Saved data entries

--------------------

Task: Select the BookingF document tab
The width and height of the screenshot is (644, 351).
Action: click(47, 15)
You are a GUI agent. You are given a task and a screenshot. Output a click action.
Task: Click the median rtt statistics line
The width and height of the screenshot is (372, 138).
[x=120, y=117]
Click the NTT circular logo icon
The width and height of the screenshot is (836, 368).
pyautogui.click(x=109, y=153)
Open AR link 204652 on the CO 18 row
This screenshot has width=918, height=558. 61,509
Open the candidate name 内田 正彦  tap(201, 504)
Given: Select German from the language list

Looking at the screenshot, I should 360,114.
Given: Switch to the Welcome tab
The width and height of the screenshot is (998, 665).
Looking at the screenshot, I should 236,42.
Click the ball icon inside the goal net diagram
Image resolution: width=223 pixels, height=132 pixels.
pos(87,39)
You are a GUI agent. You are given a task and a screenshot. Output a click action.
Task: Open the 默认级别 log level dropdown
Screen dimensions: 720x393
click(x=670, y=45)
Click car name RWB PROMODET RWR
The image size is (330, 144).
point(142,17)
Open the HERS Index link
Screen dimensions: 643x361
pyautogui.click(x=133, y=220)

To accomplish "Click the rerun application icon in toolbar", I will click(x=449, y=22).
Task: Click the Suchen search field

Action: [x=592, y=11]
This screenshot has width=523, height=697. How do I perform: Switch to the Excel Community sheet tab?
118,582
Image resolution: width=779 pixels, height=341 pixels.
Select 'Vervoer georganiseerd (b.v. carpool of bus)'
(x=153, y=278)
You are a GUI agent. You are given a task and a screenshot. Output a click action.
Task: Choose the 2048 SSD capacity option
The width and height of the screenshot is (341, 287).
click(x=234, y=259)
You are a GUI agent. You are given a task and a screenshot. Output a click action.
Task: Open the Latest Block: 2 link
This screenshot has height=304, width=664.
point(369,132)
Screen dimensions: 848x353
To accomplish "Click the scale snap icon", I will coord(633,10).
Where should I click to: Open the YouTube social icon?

--------------------

Problem to solve :: In the answer, give the lines from the first line of the data through the line with "Task: Click the median rtt statistics line", exactly as they appear and with no additions.

Solved exercise ::
Task: Select the BookingF document tab
The width and height of the screenshot is (644, 351).
Action: click(47, 15)
You are a GUI agent. You are given a task and a screenshot. Output a click action.
Task: Click the median rtt statistics line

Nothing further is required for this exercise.